**Extracted text:**
%%
Apparently she called you for reassurance that it was okay to be a tomboy (it is!) and is using that to suggest her trans son is a girl. Which is not your fault, but be aware that you shared her follow-up piece today and she's being VERY transphobic. I have a long thread on it I read your book, btw, and liked it! So I reached out to you because I don't think you deserved to be quoted by this person. Her continued articles in various publications INSISTING that her son isn't trans is SUPER harmful and gross. I'm sorry you were quoted.

@peggyorenstein: Oh, it breaks my heart to hear that, but I will read all about it. Sigh.

Thank you, truly. I appreciate it. And I very much liked your book. Also, I'm open to questions but I wanted to share this, with love. They're "trans kids" (adjective noun), not "transkids" (othering noun). Thank you!

@peggyorenstein: Thank you for that. Learning.

I really appreciate it SO much. Thank you, thank you, thank you.

@peggyorenstein: If he's a boy, he's a boy, totally agree. If she's a girl in a tie, ok. If she's a boy in a skirt, also ok as long as it's child's decision.

CURRENT STATUS: So very happy Peggy is nice and didn't know she was being interviewed by a transphobe. *relief* tfw a famous author actually thanks you for talking to them about trans things. I'm actually crying. Thank you.

[Now back to the Parenting.com article: Here is where we find out that the child has said directly that he is a boy, has asked for "boy" clothes to wear, and is only allowed to wear those clothes if he wears "girl" clothes he hates (i.e., skirts and dresses, which his mother describes as "lovely" and which he does not want to wear). He also apparently has to wear "girl" clothes to school so that his peers and the other students will not ask his gender identity, which the author notes is painful to her when it happens.]

[This act of forcing a child to dress in feminine articles of clothing he doesn't want to wear is both cruel and undermines the whole "tomboy" and "gender non-conforming" points the author is trying to make in order to support her continued campaign of misgendering her son. She is forcing her child to wear skirts because she wants the child to conform to his assigned-at-birth gender. This is not a pro-tomboy, pro-feminism situation being described here.]

Fuck, this article is so garbage it actually hurts to read. I can't take it apart piece by piece like I usually do. Just. Avoid. Ouch. I will just say that the article says her child has DIRECTLY announced he's a boy. And, if that is so, I believe him.
%%
**Tasks:**
1 > In the thread, what term does the writer ask Peggy Orenstein to use in place of "transkids"?
2 > According to the thread, why does making the child wear skirts and dresses fail to support the mother's "tomboy" argument?

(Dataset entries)
%%
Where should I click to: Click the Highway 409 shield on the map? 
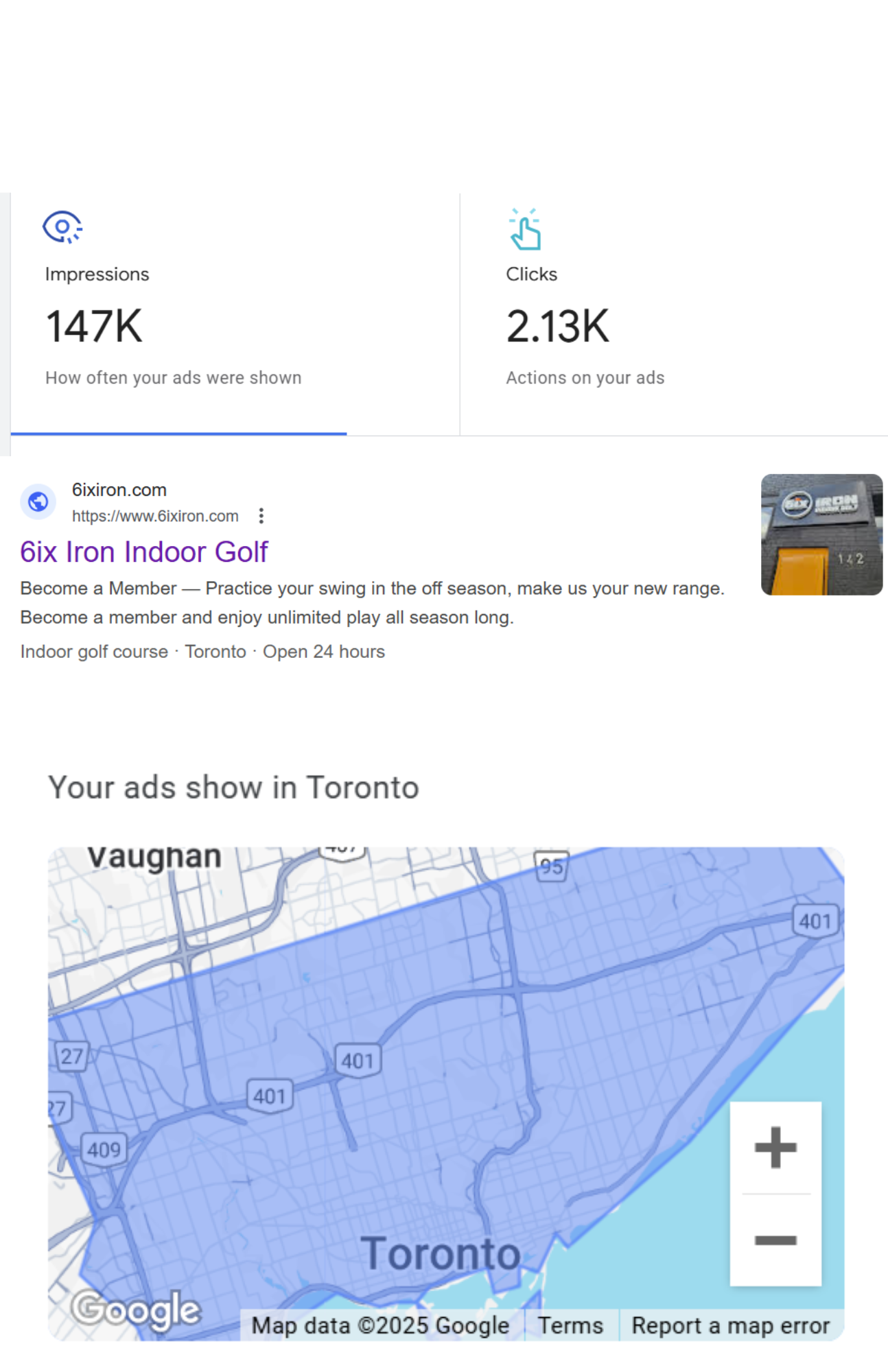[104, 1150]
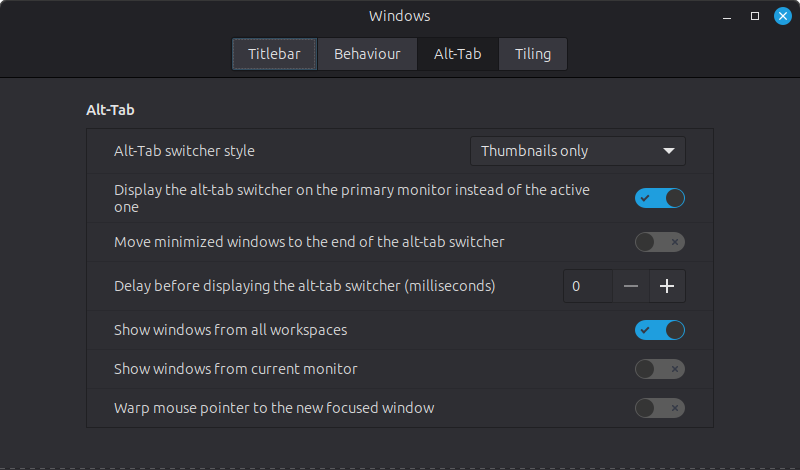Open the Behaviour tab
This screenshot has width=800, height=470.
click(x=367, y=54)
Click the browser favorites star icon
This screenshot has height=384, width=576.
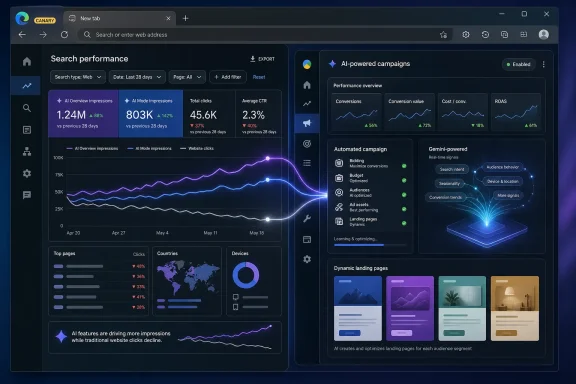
%%
**Answer section:**
1 > "Trans kids," written as an adjective and a noun.

2 > The writer says that forcing the child into feminine clothing he doesn't want is cruel and undermines the "tomboy" and "gender non-conforming" points, because the mother is doing it to make him conform to his assigned-at-birth gender. That makes it the opposite of a pro-tomboy, pro-feminism situation.